We've all heard about the benefits of physical activity, but exercise can actually help prevent falls as well. A harmless tumble can quickly become serious, often causing injuries to the hips, knees and even arms and shoulders. Most falls are at least partly due to a lack of proper function in the hip muscles. In order to control the body’s balance, messages need to be sent from the joints of the legs, hips and back, to the brain. The brain then quickly processes the input and sends messages back to the legs to control the muscles while changing the body’s position.
Muscles can lack the strength needed to keep the body balanced or to help it correct itself when out of balance. If the muscles don’t function well, when they receive the message from the brain, the body can get too far out of balance resulting in a fall.
So basically, we have established two issues you can work on to help prevent falls: strength and neurological training (the speed at which the messages get to and from the brain and to the muscles). Below are a few basic exercises to help correct these weaknesses. These should be done 1-2 times a day, at least 5 times a week. If you are not able to do the number of repetitions listed, start with a number you can handle and gradually increase the amount.
- Sit to stand. Sit on the front edge of a solid chair. Stand up without using your hands. Slowly lower yourself back to sitting, without plopping yourself onto the chair. Use your hands only if needed. Do: 10 repetitions
- Side-lying leg lift*. Lie on your side with your legs resting on top of each other. Keeping the body still, lift the top leg slowly, keeping it in line with the body. Do not let the foot come forward. Do: 10 repetitions*If you are not able to do the exercise as described, try starting in the same position with the knees slightly bent. Keeping the heels together, open the knees (like a clamshell). As you become comfortable with this approach, attempt the side-lying leg lift.Do: 15-20 repetitions
- Single leg stance. Stand in front of the kitchen or bathroom counter, don’t lean on it. Attempt to stand on one foot for as long as possible without using your hands. You might only be able to stand for a few seconds initially, but keep at it. This is one of the most important exercises you can do. It retrains the nerves and strengthens at the same time. Once you get up to 30 seconds without losing your balance, try doing it with your eyes closed. Again, do this near a solid surface that you can grab in case you lose your balance.

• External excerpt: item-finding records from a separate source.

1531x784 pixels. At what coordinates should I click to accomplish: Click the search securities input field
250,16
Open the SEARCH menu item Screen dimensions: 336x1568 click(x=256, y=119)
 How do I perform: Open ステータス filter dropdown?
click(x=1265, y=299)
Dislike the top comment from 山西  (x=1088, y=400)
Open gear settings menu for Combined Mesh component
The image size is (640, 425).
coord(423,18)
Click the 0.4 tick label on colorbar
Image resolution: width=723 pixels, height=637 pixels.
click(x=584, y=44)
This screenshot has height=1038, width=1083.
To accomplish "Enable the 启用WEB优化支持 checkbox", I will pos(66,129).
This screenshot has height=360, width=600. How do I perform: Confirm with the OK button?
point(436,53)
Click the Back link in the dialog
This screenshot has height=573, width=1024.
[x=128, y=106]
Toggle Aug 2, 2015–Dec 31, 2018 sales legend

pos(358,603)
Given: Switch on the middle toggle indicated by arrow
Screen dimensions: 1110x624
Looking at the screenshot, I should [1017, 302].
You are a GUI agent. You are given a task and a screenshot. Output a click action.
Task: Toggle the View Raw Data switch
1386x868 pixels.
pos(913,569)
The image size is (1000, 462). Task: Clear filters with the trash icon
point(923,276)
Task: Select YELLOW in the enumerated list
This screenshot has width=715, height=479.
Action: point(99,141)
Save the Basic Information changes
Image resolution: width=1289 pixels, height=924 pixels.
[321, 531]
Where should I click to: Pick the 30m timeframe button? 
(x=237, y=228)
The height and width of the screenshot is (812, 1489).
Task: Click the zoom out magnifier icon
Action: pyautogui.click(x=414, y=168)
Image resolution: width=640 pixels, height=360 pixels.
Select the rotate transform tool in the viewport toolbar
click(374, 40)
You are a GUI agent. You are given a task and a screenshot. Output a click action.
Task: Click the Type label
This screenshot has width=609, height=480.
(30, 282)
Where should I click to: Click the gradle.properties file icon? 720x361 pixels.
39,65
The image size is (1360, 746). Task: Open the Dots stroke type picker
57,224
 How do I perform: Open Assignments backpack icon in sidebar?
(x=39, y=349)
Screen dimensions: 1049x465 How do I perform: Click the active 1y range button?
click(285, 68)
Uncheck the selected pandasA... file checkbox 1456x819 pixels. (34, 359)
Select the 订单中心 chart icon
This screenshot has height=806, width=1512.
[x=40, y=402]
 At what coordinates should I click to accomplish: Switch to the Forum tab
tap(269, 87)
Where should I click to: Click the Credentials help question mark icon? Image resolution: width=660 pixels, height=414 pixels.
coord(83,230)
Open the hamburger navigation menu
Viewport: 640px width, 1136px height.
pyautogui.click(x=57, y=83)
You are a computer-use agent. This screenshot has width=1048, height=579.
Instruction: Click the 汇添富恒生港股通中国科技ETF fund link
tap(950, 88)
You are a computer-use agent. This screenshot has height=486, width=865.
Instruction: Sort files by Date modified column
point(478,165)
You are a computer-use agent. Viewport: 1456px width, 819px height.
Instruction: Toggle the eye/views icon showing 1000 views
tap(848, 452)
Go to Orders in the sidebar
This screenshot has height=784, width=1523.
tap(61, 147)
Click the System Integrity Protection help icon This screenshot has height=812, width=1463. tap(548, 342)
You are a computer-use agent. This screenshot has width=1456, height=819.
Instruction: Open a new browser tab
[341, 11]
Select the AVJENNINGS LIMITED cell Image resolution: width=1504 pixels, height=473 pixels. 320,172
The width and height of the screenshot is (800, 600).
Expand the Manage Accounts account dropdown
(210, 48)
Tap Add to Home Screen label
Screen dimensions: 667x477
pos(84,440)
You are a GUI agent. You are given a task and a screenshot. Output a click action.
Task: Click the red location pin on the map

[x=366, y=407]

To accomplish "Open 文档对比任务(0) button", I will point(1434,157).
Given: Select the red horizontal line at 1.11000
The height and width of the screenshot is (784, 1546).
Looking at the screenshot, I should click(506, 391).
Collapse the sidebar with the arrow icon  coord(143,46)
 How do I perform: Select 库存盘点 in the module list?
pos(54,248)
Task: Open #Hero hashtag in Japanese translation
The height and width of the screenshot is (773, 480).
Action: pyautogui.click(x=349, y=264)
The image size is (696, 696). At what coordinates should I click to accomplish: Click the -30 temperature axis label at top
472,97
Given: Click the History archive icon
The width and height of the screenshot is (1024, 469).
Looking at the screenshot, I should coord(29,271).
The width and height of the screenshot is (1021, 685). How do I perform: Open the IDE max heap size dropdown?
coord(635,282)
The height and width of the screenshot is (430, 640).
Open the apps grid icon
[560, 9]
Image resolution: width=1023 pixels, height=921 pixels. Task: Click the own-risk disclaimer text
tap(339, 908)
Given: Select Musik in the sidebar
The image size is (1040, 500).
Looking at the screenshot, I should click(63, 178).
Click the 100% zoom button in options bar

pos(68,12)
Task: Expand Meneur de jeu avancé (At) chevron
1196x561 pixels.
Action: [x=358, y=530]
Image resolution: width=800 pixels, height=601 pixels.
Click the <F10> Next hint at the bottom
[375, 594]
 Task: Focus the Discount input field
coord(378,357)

- Heel raises. Stand in the same position as the single leg stance. This time go up on your toes as high as possible on both feet at the same time. Hold: 2-3 secondsRepeat: 10-20 times Once this becomes easy, try doing one foot at a time.
- Wall standing. Stand with your back against the wall (or back of a door if no wall space is available). Stand as straight as possible with the shoulders, head, lower back and hips against the wall. A good upright posture promotes better balance and lines up your body. Hold: 30 seconds Do: 3-5 repetitions
These exercises might not be easy, but keep working. Persistence and gradual improvements are the keys to fall prevention exercises.